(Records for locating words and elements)
******************************

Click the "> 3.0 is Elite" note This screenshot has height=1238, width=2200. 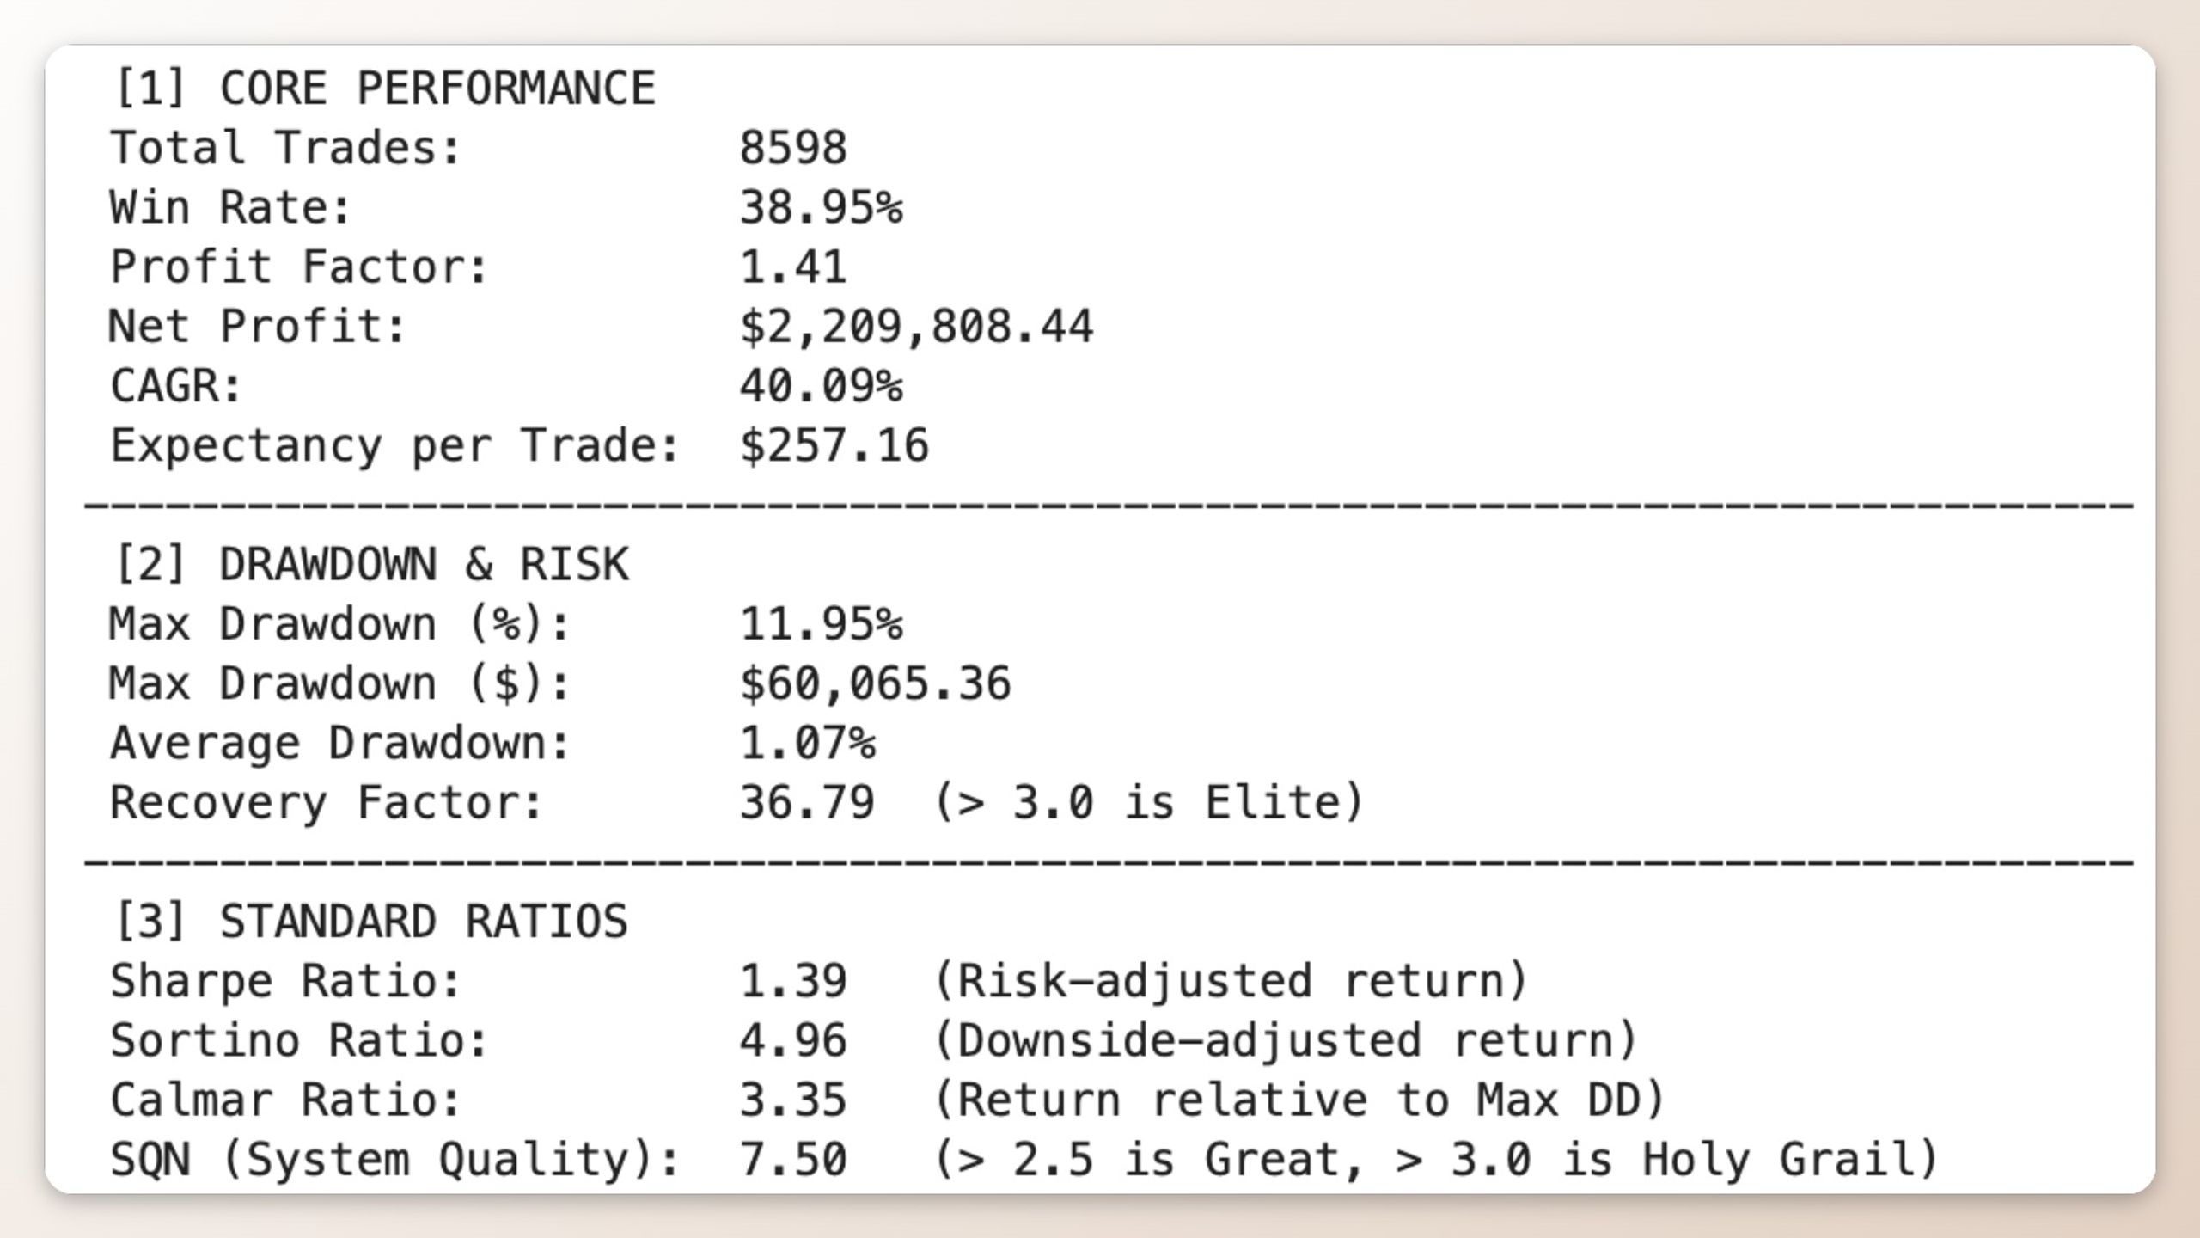(x=1148, y=802)
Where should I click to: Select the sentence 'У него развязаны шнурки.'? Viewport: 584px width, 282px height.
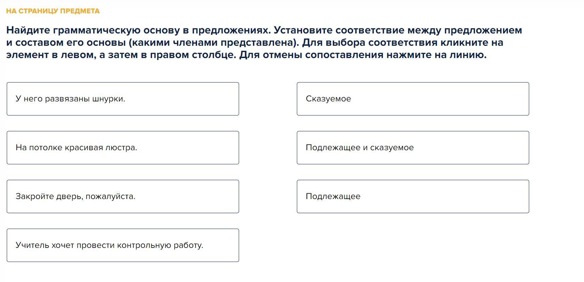point(123,99)
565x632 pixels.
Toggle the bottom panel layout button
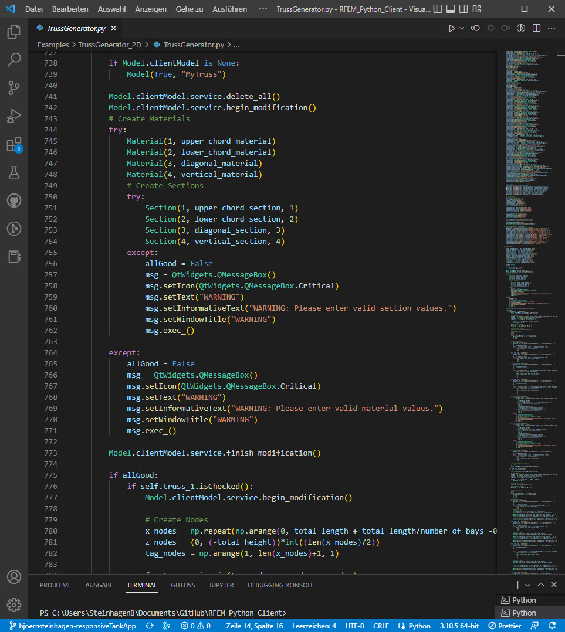(451, 9)
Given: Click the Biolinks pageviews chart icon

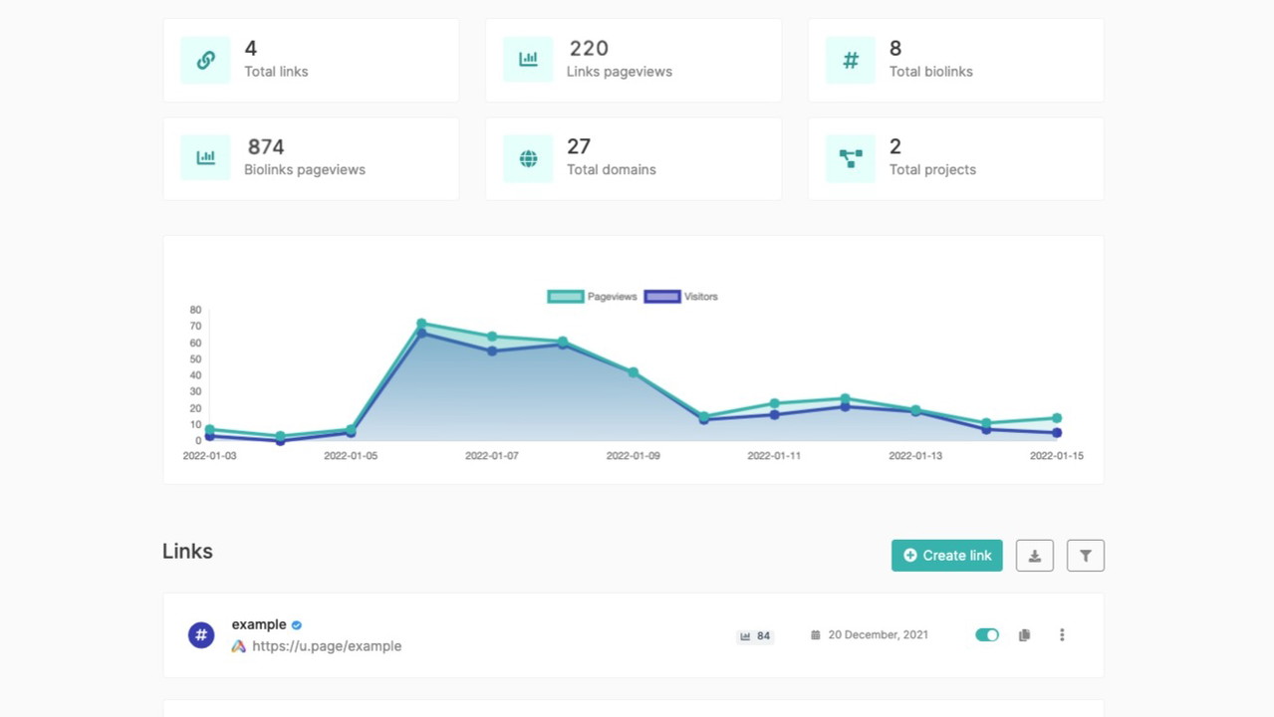Looking at the screenshot, I should point(205,157).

******************************

__WHAT THE TASK ASKS__: Reproduce the records without any change, starting at the line that contains "565x632 pixels." and continuing through the end of the records. Omit the pictures from your copy.

__REPLY TO THE EXERCISE__:
565x632 pixels.
Toggle the bottom panel layout button
(451, 9)
Given: Click the Biolinks pageviews chart icon

Looking at the screenshot, I should point(205,157).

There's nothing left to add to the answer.